### [Task goal]
Filter these entries, keeping only lines that hold the word "computer".

### [Data extracts]
########

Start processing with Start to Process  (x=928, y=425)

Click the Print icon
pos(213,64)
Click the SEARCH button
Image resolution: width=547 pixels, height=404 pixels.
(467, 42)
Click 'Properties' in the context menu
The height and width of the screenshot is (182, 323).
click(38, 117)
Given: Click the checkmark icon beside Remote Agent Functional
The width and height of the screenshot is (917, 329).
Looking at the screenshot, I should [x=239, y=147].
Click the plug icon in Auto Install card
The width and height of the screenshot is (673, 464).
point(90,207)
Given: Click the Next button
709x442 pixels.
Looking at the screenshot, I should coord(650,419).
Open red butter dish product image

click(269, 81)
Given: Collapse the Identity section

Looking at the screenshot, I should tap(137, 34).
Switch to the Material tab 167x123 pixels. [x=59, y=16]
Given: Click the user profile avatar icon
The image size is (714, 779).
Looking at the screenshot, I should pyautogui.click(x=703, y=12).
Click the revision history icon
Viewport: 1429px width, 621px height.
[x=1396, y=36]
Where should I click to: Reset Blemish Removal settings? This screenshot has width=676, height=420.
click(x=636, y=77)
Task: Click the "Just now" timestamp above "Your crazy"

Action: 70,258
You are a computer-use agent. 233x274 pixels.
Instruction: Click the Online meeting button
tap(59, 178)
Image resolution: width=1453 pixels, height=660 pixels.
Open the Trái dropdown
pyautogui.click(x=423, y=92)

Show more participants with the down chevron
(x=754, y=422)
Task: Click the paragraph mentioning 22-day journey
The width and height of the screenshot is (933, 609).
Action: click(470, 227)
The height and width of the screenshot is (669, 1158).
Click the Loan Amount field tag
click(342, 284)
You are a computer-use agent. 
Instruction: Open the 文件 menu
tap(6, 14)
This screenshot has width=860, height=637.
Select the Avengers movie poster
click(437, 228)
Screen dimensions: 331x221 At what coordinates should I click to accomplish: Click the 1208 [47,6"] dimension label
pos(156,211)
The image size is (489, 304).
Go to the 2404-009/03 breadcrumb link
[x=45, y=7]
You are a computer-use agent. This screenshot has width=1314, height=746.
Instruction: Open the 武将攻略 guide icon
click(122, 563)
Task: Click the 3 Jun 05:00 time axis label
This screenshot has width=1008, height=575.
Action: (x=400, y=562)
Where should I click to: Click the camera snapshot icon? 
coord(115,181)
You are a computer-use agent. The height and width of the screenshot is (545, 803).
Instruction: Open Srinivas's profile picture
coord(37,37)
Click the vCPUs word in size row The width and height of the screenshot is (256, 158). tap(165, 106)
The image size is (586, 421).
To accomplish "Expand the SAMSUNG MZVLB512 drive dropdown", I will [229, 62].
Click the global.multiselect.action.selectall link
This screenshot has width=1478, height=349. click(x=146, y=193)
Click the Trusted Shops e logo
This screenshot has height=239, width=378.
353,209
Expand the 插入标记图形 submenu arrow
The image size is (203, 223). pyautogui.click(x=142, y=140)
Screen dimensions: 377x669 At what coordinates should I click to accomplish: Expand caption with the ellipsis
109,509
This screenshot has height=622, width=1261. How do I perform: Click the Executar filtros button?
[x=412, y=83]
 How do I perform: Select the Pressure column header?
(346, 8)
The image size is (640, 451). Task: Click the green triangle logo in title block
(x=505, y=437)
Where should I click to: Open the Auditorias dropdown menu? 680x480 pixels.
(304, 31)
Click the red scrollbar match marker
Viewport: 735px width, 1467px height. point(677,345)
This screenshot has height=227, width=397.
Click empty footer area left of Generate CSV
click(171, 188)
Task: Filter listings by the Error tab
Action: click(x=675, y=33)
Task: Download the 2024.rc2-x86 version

########

### [Response to this task]
You are a computer-use agent. 233x274 pixels.
You are a computer-use agent. 
You are a computer-use agent. This screenshot has width=1314, height=746.
You are a computer-use agent. The height and width of the screenshot is (545, 803).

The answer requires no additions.